No RN o Sargento Vinicius Aragão, treina a corporação com essa técnica considerada em tempos atuais das mais eficientes e eficazes na defesa da vida dos policiais.

O método foi criado em 2017 por Luiz Charneski que atua na área de instrução em defesa policial, mais especificamente na área de Retenção e Contra Retenção da arma de fogo. Em 2017 trouxe toda a sua experiência da arte marcial para um novo conceito de defesa pessoal policial.
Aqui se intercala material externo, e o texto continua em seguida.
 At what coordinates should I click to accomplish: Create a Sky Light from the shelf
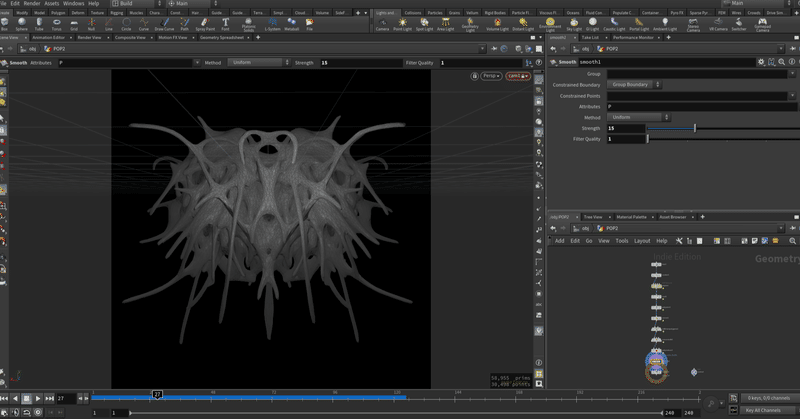pyautogui.click(x=575, y=24)
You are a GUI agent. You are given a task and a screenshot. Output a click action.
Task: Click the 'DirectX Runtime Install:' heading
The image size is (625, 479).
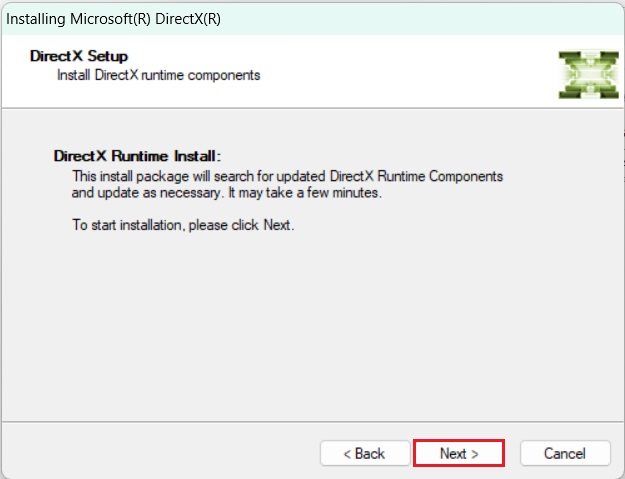(x=136, y=157)
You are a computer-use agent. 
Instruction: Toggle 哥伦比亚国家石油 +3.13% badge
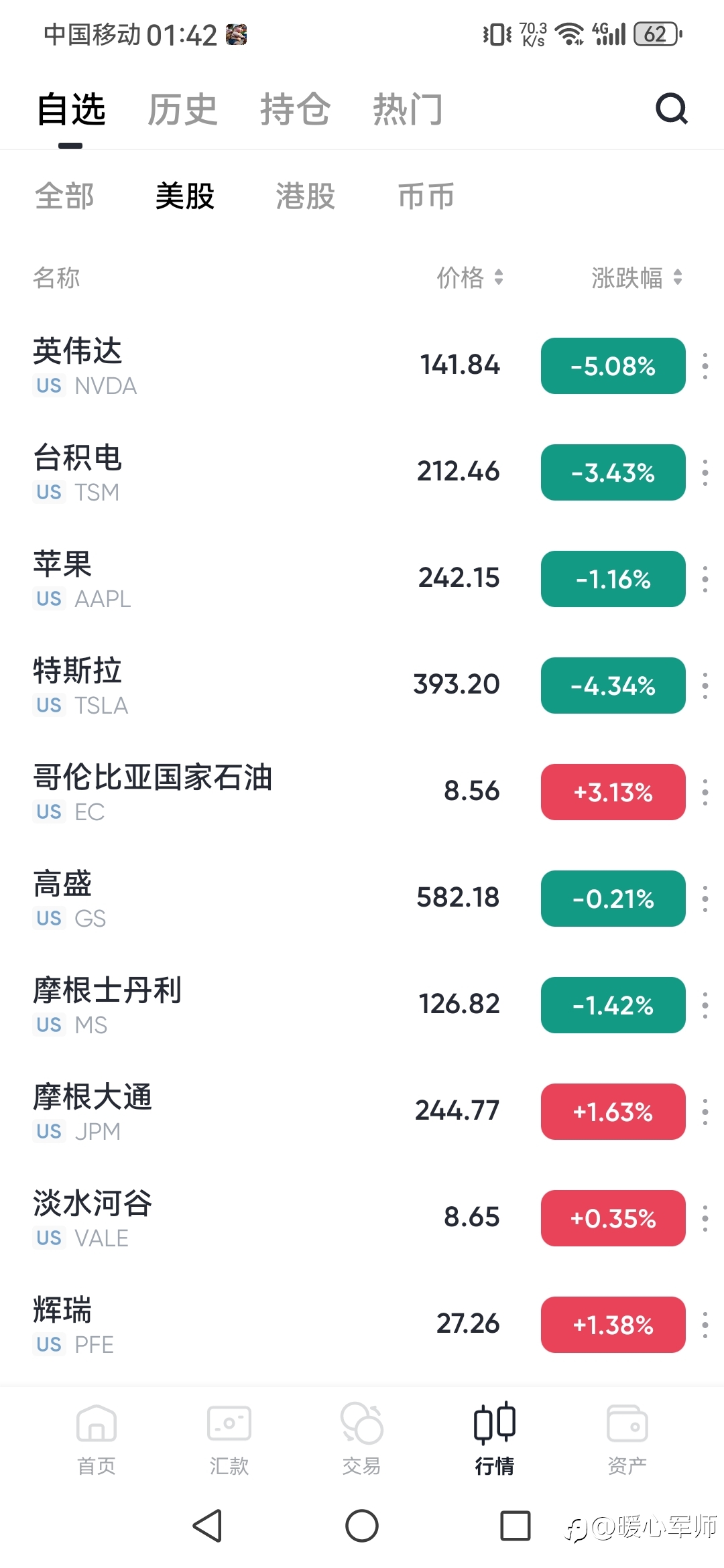pos(613,792)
A exposição aos riscos inerentes à profissão e à violência tem repercussões importantes na forma como os policiais estabelecem e mantêm os laços sociais, os relacionamentos, a inserção na comunidade e o contato com a família. A luta pela arma de fogo pelo agente de segurança pública, nada mais é do que a luta pela própria vida. Técnicas de combate corpo a corpo e defesa policial são cada dia mais importantes no cumprimento do dever e na garantia da segurança do agente.
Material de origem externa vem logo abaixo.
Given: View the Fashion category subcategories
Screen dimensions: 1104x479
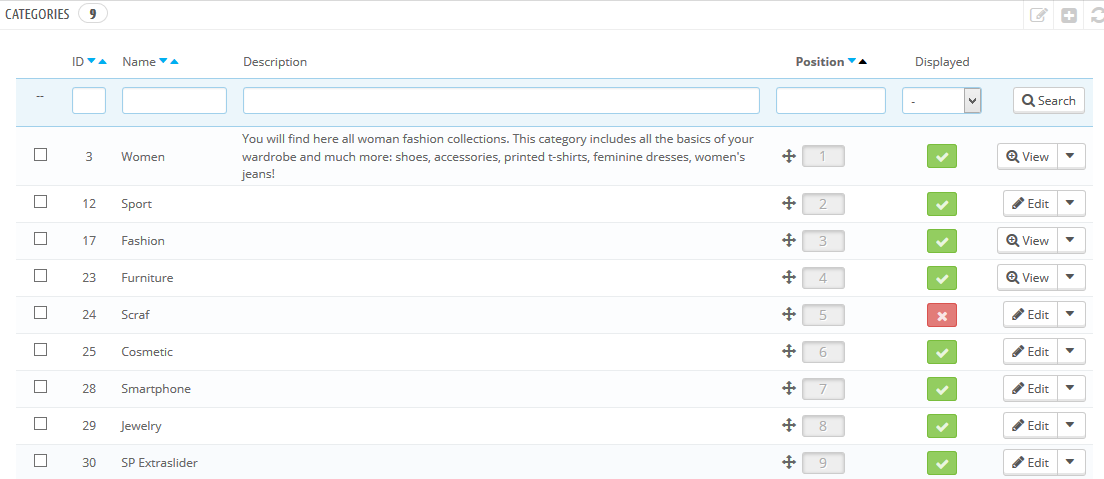Looking at the screenshot, I should click(x=1027, y=241).
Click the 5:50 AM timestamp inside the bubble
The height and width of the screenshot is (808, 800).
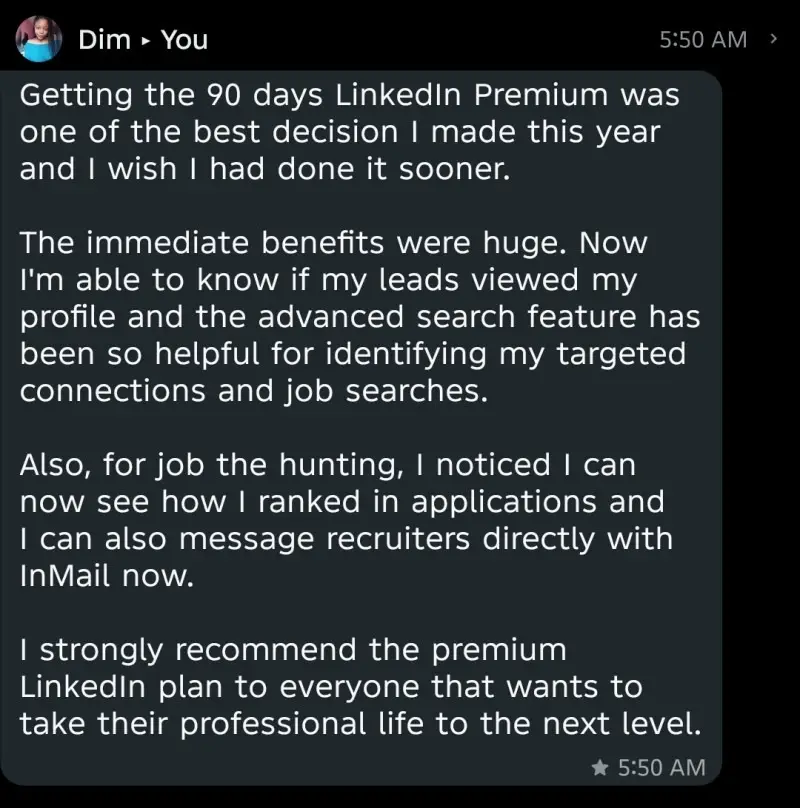pos(661,768)
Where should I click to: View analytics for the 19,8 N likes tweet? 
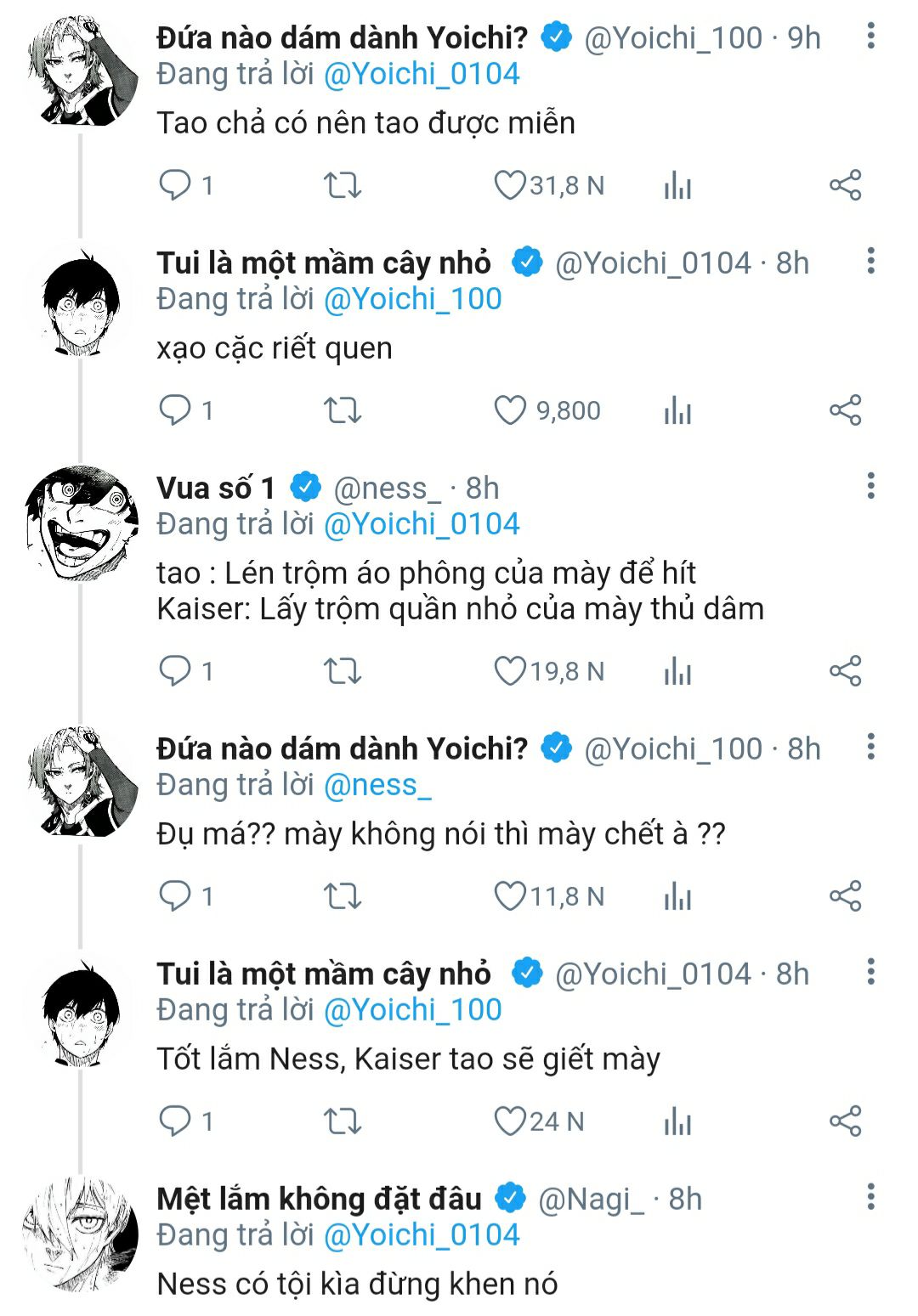(677, 671)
E a participação das mulheres tem crescido no meio das forças de segurança e no cursos de auto defesa. Elas são consideradas mais concentradas, disciplinadas e atiram bem.

Ser Policial hoje é viver a saga de “Dom Quixote de La Mancha” imortalizado por Miguel de Cervantes. Ficou mentalmente transtornado pelo descompasso entre seu idealismo e sua realidade de vida. “...Enfrentar o inimigo invencível, Tentar quando as forças se esvaem, Alcançar a estrela inatingível: Essa é a minha busca.” (Dom Quixote).


As palavras do Sargento Aragão resumem esse olhar humano sobre a atividade policial.

“É melhor ter uma habilidade e nunca precisar usar, do que quando precisar não tê-la. Treinem o máximo que puder, o treinamento tem que fazer parte da rotina. A instituição espera muito do agente, a sociedade espera também, mas a família espera muito mais pois quer que o ser humano volte para casa vivo”.